Show that the running time of $\text{QUICKSORT}$ is $\Theta(n^2)$ when the array $A$ contains distict elements and is sorted in decreasing order.

If the array is already sorted in decreasing order, then, the pivot element is less than all the other elements. The partition step takes $\Theta(n)$ time, and then leaves you with a subproblem of size $n − 1$ and a subproblem of size $0$. This gives us the recurrence considered in 7.2-1. Which we showed has a solution that is $\Theta(n^2)$.

7.2-4

Banks often record transactions on an account in order of the times of the transactions, but many people like to receive their bank statements with checks listed in order by check numbers. People usually write checks in order by check number, and merchants usually cash the with reasonable dispatch. The problem of converting time-of-transaction ordering to check-number ordering is therefore the problem of sorting almost-sorted input. Argue that the procedure $\text{INSERTION-SORT}$ would tend to beat the procedure $\text{QUICKSORT}$ on this problem.

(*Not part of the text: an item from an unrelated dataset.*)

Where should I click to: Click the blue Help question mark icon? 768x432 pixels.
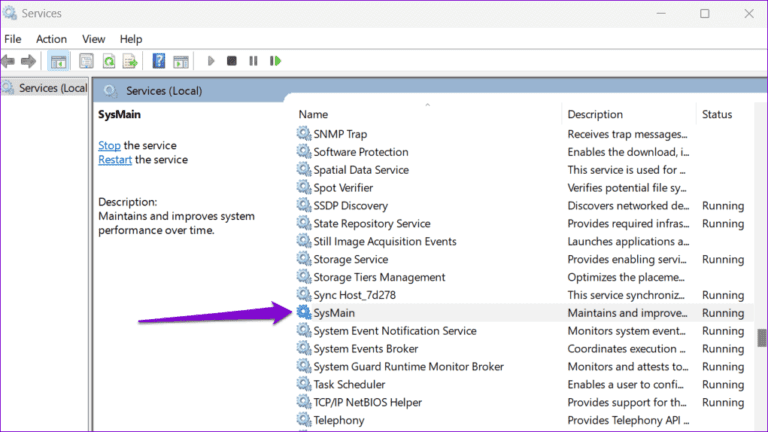pyautogui.click(x=159, y=61)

The more sorted the array is, the less work insertion sort will do. Namely, $\text{INSERTION-SORT}$ is $\Theta(n + d)$, where $d$ is the number of inversions in the array. In the example above the number of inversions tends to be small so insertion sort will be close to linear.

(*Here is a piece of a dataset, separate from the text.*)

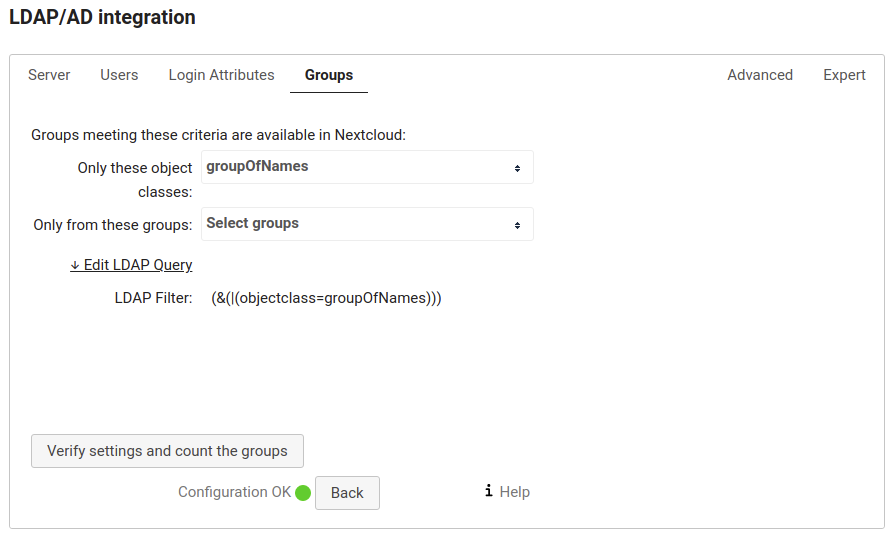Click the arrow on the Select groups selector
Image resolution: width=894 pixels, height=538 pixels.
click(517, 225)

On the other hand, if $\text{PARTITION}$ does picks a pivot that does not participate in an inversion, it will produce and empty partition. Since there is a small number of inversions, $\text{QUICKSORT}$ is very likely to produce empty partitions.

7.2-5

Suppose that the splits at every level of quicksort are in proportion $1 - \alpha$ to $\alpha$, where $0 < \alpha \le 1 / 2$ is a constant. Show that the minumum depth of a leaf in the recursion tree is approximately $-\lg n / \lg\alpha$ and the maximum depth is approximately $-\lg n / \lg(1 - \alpha)$. (Don't worry about integer round-off.)

The minimum depth corresponds to repeatedly taking the smaller subproblem, that is, the branch whose size is proportional to $\alpha$. Then, this will fall to $1$ in $k$ steps where $1 \approx \alpha^kn$. Therefore, $k \approx \log_\alpha 1 / n = -\frac{\lg n}{\lg\alpha}$. The longest depth corresponds to always taking the larger subproblem. we then have and identical expression, replacing $\alpha$ with $1 − \alpha$.

7.2-6 $\star$

Argue that for any constant $0 < \alpha \le 1 / 2$, the probability is approximately $1 - 2\alpha$ that on a random input array, $\text{PARTITION}$ produces a split more balanced than $1 - \alpha$ to $\alpha$.

In order to produce a worse split than $\alpha$ to $1 - \alpha$, $\text{PARTITION}$ must pick a pivot that will be either within the smallest $\alpha n$ elements or the largest $\alpha n$ elements. The probability of either is (approximately) $\alpha n / n = \alpha$ and the probability of both is $2\alpha$. Thus, the probability of having a better partition is the complement, $1 - 2\alpha$.